Content starts

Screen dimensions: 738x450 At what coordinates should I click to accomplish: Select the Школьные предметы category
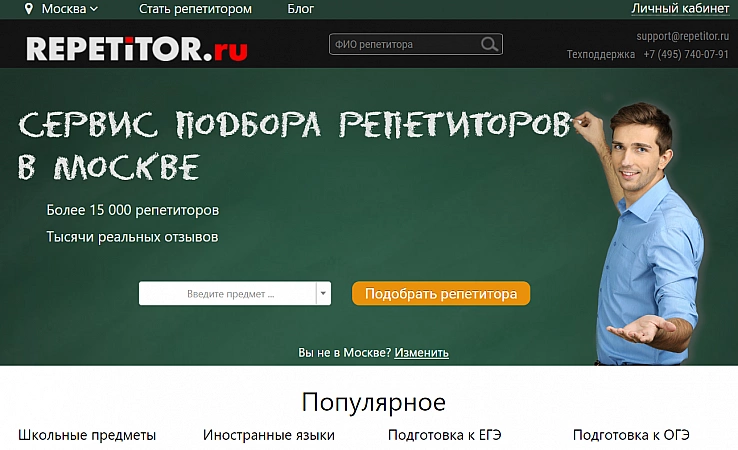87,435
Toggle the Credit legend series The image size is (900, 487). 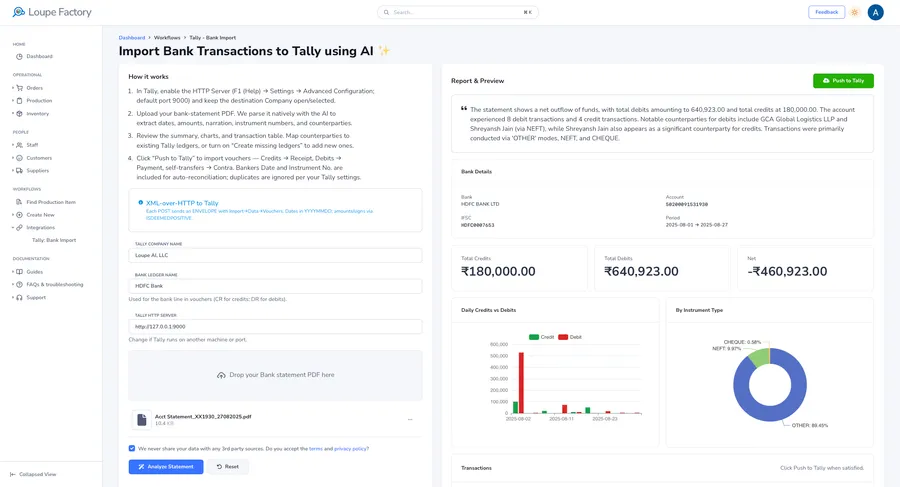541,337
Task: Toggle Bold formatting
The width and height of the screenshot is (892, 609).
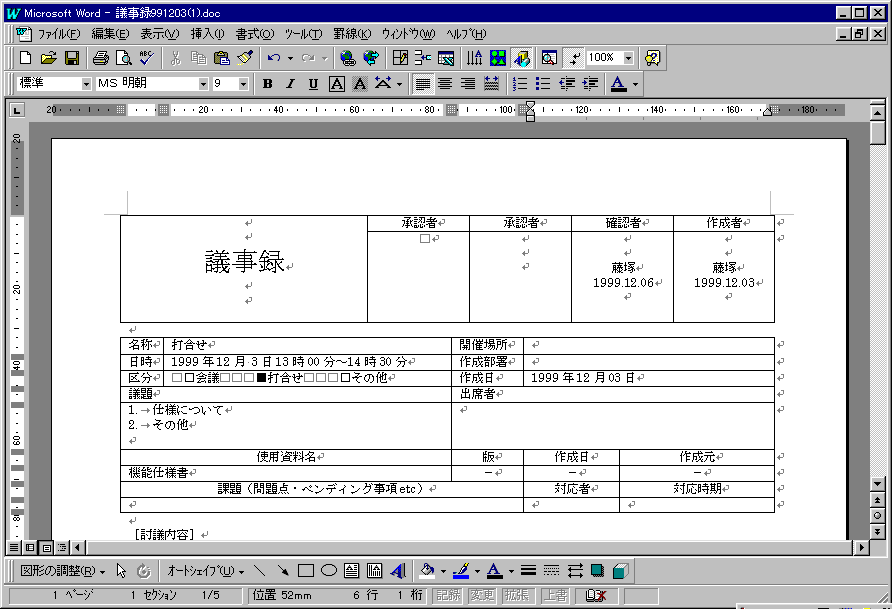Action: pyautogui.click(x=267, y=84)
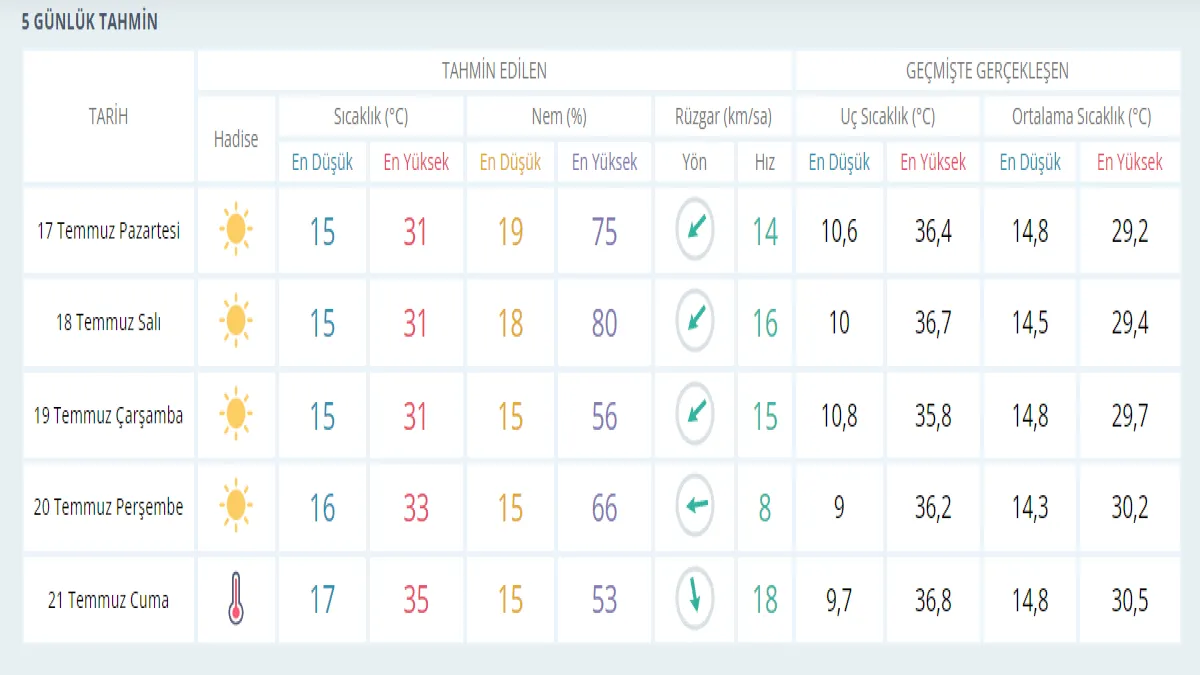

Content ends

What you should do
The copy must start at the line containing "The width and" and stop at the last line of the listing, both included, with every line exact and no pictures.

Written solution
The width and height of the screenshot is (892, 609).
Action: pyautogui.click(x=267, y=84)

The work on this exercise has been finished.